§ Exercise:
Quote exactly the lines from the one with "The width and" to the end of the data, both included; omit the pictures.

[Dataset entries]
Content starts
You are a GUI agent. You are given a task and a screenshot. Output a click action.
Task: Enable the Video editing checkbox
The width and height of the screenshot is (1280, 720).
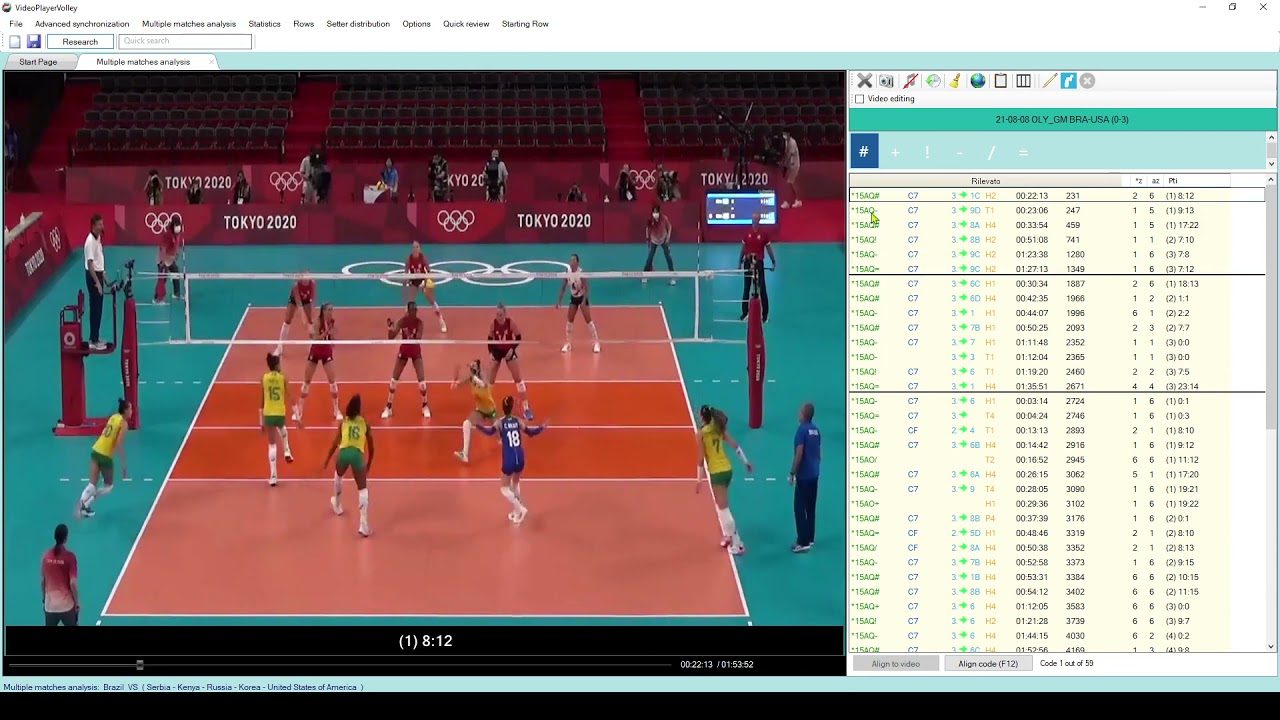859,98
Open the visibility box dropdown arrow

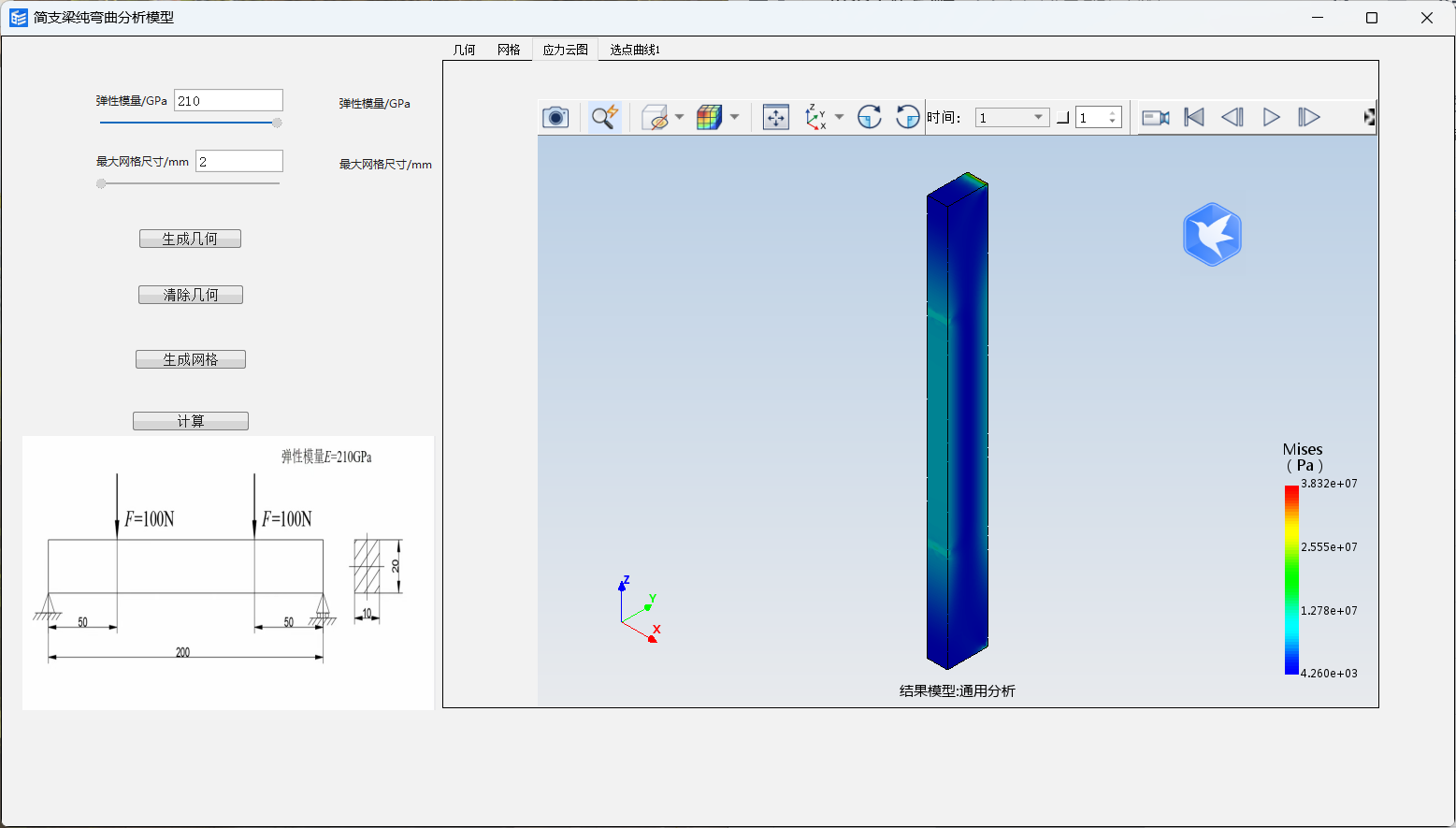tap(679, 117)
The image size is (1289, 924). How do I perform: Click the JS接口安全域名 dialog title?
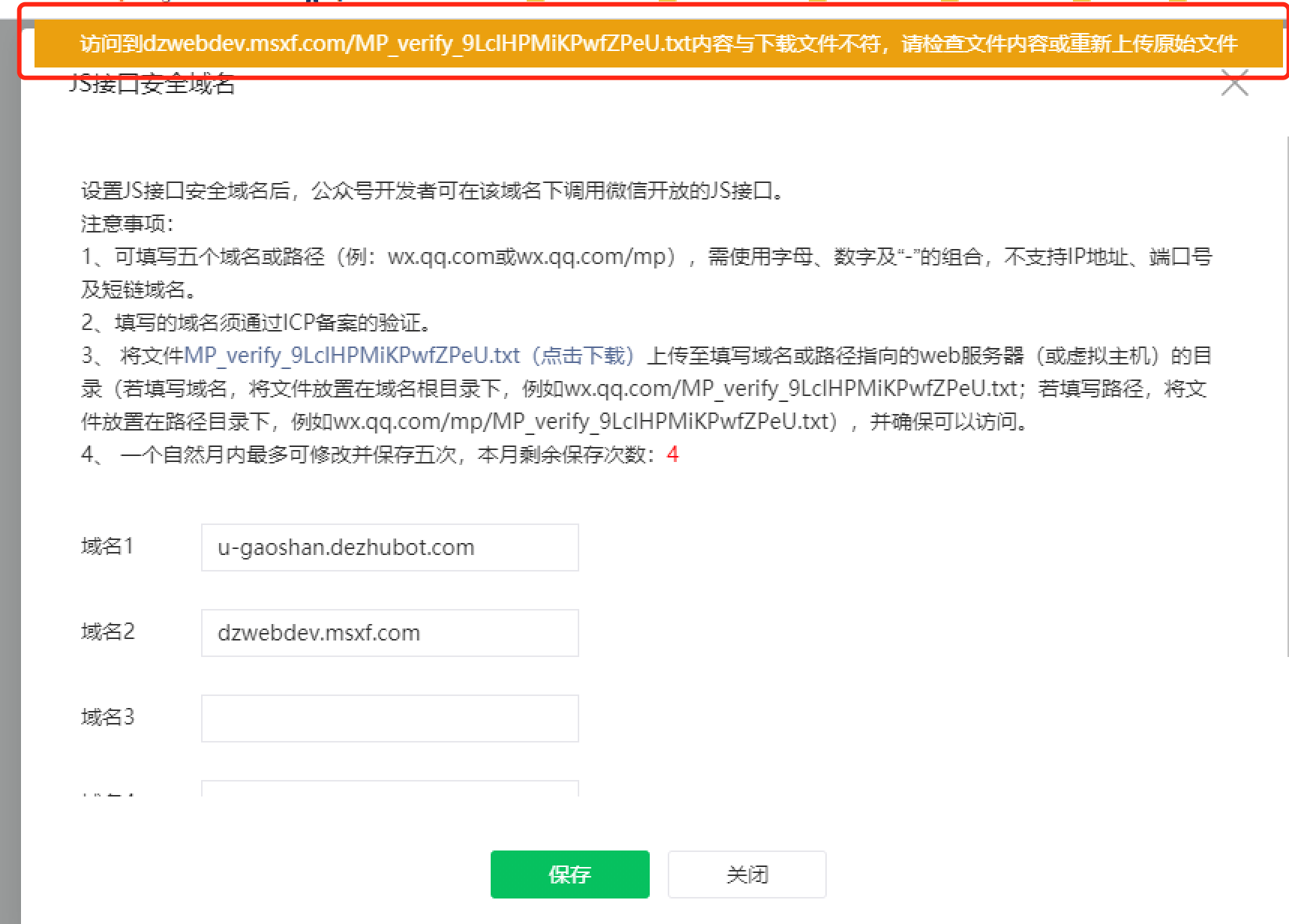click(x=152, y=85)
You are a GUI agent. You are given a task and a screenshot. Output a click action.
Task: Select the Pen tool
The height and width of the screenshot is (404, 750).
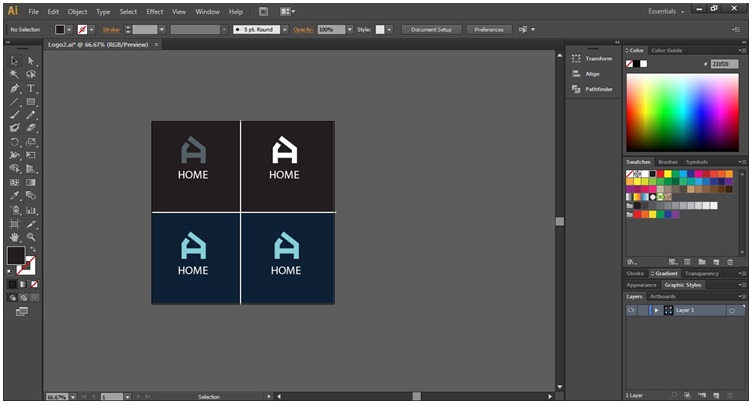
Content ends
§ Task result:
The width and height of the screenshot is (1280, 720).
859,98
Open the visibility box dropdown arrow

tap(679, 117)
The image size is (1289, 924). How do I perform: Click the JS接口安全域名 dialog title?
click(x=152, y=85)
You are a GUI agent. You are given a task and a screenshot. Output a click action.
Task: Select the Pen tool
The height and width of the screenshot is (404, 750).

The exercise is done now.